→ Work required:
In the entries below, find the line containing "greenmattersstore@gmail.com (327, 2271)". Copy it and all lines after it, exactly, through the end.

→ Given information:
········

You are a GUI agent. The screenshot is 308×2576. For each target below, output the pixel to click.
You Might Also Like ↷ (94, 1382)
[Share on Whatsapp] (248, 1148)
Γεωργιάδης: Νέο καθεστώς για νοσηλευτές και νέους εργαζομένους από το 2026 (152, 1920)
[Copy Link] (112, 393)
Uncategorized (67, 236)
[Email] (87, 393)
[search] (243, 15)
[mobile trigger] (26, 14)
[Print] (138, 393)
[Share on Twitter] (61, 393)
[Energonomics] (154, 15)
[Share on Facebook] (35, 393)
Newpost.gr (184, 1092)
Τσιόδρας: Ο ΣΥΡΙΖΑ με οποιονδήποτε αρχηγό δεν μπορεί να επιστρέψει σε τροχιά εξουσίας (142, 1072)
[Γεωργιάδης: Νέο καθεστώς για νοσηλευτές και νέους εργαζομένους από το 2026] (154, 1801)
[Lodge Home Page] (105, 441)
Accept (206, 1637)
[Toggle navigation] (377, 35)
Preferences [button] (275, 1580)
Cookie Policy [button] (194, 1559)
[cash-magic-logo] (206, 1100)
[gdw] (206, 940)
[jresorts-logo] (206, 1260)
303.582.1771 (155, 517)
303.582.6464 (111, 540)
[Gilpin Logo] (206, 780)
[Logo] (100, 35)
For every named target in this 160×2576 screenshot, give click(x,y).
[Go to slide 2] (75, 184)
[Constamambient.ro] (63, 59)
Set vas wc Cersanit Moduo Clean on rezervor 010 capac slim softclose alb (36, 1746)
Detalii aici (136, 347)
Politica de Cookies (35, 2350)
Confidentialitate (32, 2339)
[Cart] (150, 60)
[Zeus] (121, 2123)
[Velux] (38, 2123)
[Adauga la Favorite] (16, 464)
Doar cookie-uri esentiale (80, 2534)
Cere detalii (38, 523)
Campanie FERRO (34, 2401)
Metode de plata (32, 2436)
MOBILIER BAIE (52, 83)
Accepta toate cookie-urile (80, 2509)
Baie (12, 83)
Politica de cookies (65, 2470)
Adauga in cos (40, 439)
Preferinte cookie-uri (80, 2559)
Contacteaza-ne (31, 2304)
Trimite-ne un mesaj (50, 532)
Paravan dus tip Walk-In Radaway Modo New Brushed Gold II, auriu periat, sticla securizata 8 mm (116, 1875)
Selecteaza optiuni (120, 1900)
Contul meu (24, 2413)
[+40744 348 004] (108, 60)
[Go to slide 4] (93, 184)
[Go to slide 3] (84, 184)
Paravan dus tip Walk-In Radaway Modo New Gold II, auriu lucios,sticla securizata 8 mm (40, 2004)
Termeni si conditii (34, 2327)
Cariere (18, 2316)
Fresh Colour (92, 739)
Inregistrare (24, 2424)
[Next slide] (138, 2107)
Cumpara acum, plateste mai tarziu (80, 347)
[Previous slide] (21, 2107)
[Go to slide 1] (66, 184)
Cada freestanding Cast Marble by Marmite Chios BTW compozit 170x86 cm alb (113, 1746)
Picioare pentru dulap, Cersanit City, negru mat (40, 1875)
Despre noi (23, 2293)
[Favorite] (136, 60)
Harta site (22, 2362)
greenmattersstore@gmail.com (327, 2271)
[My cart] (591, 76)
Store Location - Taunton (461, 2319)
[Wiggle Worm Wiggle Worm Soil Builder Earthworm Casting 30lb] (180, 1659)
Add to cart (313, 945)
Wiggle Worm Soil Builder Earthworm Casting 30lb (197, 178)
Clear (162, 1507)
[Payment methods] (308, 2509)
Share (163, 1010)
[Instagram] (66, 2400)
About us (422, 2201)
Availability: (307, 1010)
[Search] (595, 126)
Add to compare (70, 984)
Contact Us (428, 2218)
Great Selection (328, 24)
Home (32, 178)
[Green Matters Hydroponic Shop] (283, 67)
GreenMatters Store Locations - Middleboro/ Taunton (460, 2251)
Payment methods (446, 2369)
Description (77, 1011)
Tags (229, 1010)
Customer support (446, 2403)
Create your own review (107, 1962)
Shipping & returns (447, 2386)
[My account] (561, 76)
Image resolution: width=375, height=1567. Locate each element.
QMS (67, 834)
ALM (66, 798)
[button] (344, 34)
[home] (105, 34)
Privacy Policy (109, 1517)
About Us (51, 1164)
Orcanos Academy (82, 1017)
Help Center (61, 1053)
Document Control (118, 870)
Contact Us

········

→ Response area:
greenmattersstore@gmail.com (327, 2271)
[My cart] (591, 76)
Store Location - Taunton (461, 2319)
[Wiggle Worm Wiggle Worm Soil Builder Earthworm Casting 30lb] (180, 1659)
Add to cart (313, 945)
Wiggle Worm Soil Builder Earthworm Casting 30lb (197, 178)
Clear (162, 1507)
[Payment methods] (308, 2509)
Share (163, 1010)
[Instagram] (66, 2400)
About us (422, 2201)
Availability: (307, 1010)
[Search] (595, 126)
Add to compare (70, 984)
Contact Us (428, 2218)
Great Selection (328, 24)
Home (32, 178)
[Green Matters Hydroponic Shop] (283, 67)
GreenMatters Store Locations - Middleboro/ Taunton (460, 2251)
Payment methods (446, 2369)
Description (77, 1011)
Tags (229, 1010)
Customer support (446, 2403)
Create your own review (107, 1962)
Shipping & returns (447, 2386)
[My account] (561, 76)
Image resolution: width=375, height=1567. Locate each element.
QMS (67, 834)
ALM (66, 798)
[button] (344, 34)
[home] (105, 34)
Privacy Policy (109, 1517)
About Us (51, 1164)
Orcanos Academy (82, 1017)
Help Center (61, 1053)
Document Control (118, 870)
Contact Us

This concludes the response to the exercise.